-- begin --

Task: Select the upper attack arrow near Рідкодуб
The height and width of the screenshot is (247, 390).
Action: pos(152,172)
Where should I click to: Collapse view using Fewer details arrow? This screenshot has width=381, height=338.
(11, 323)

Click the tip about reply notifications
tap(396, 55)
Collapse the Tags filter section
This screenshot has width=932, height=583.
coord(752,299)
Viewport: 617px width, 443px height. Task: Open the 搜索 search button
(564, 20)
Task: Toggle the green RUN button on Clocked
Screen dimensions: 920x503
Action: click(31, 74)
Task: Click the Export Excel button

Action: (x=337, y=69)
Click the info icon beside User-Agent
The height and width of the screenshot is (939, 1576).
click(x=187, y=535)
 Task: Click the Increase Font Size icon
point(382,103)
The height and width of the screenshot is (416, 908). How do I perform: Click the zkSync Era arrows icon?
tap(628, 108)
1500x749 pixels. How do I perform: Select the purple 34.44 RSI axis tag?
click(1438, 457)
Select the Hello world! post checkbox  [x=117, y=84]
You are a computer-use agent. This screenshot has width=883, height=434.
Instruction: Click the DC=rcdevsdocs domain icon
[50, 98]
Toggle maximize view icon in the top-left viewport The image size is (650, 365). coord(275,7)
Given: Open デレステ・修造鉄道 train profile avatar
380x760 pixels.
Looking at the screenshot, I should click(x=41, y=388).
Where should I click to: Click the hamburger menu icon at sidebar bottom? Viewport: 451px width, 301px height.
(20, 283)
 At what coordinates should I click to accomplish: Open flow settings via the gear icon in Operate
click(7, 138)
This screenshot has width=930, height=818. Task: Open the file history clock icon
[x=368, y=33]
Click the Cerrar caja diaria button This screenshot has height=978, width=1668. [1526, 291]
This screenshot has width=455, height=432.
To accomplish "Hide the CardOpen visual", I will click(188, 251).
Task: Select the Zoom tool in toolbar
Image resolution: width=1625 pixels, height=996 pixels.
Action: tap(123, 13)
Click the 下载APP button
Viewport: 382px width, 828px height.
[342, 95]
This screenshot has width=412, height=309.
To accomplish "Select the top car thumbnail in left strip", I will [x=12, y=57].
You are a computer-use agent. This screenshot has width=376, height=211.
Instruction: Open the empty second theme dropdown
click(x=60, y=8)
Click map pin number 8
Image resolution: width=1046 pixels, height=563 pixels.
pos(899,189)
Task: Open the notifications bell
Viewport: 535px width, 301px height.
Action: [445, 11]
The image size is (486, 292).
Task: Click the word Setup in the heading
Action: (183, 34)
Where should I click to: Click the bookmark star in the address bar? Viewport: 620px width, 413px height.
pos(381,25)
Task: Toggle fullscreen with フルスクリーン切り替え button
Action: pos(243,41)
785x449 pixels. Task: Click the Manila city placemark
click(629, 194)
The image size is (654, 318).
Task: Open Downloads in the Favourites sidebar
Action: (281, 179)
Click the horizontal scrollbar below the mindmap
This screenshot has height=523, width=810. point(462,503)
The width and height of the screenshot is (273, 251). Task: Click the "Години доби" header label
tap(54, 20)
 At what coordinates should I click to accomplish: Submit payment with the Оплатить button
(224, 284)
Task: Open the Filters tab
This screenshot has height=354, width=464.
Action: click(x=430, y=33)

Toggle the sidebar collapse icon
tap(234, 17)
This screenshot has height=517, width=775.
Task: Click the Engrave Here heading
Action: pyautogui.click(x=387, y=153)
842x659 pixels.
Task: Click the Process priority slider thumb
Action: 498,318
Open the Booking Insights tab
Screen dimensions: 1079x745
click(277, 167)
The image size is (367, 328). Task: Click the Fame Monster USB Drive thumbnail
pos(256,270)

-- end --

Exercise:
Render the lines of the listing from the line containing "Task: Select the Zoom tool in toolbar" through the line containing "Action: (183, 34)", inclusive, as a numbered list with blank lines omitted.

Task output:
1. Task: Select the Zoom tool in toolbar
2. Image resolution: width=1625 pixels, height=996 pixels.
3. Action: tap(123, 13)
4. Click the 下载APP button
5. Viewport: 382px width, 828px height.
6. [342, 95]
7. This screenshot has width=412, height=309.
8. To accomplish "Select the top car thumbnail in left strip", I will [x=12, y=57].
9. You are a computer-use agent. This screenshot has width=376, height=211.
10. Instruction: Open the empty second theme dropdown
11. click(x=60, y=8)
12. Click map pin number 8
13. Image resolution: width=1046 pixels, height=563 pixels.
14. pos(899,189)
15. Task: Open the notifications bell
16. Viewport: 535px width, 301px height.
17. Action: [445, 11]
18. The image size is (486, 292).
19. Task: Click the word Setup in the heading
20. Action: (183, 34)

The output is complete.